The American Dream has, of course, always been a lie. But it at one point served a purpose. With enough work, the indoctrination taught us, any of us could make it—get married, buy a house, save money, retire.
Perhaps more people these days are realizing that this dream is a fantasy. Perhaps more people have seen it for what it is—a way to encourage us all to keep our heads down and not challenge the system, in hopes that some day our exploitation would lead us to greener pastures.
But even for those of us who never believed in this dream, we, for much of recent history, had alternative dreams—ways of envisioning the future that provided us hope.
The progressive version of the American Dream was a collectivist riff on its central premise—that with enough work, things would get better. In place of individual capital accumulation were things like racial and gender and economic equality. Collectivist movements were built around the idea that, as Martin Luther King Jr. famously said, “The arc of the moral universe is long, but it bends toward justice.”
There seemed to be an inflection point between these two dreams in 2020. The Covid lockdowns made chasing individualist American Dream seem more preposterous than ever.
First by showing us how tenuous those materialist things we’d supposedly been working toward had always been: If the world, our lives, our health, were not guaranteed, then what, exactly, were we hustling for?
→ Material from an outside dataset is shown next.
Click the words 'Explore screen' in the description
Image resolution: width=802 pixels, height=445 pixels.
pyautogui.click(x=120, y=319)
If a virus could shatter the world’s supply chains within a matter of weeks to the point that the ability to buy toilet paper was no longer a given, then how stable was the future we looked toward anyway?
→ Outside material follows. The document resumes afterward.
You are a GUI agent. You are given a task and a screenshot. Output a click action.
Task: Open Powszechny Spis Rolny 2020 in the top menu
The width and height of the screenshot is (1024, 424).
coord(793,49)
And then by showing us that there was another kind of dream available to us, one that was more collective and exciting. Protests over racism and police violence exploded onto America’s streets partially because people were angry over these things, but also, I believe, because the other American dream, the one in which we worked for our own white picket futures, no longer made sense. A space had been opened for something else.
The original American Dream reminds me of Wile E. Coyote painting a tunnel onto the side of a mountain, only to trick himself into running into it. Somewhere in us, we know that the premise of chasing individualist success for diminishing returns is silly, but we keep running anyway, certain that if someone—that damn Road Runner, for example—can run through the mountain and get to the other side, then we can too. And then, of course, smack.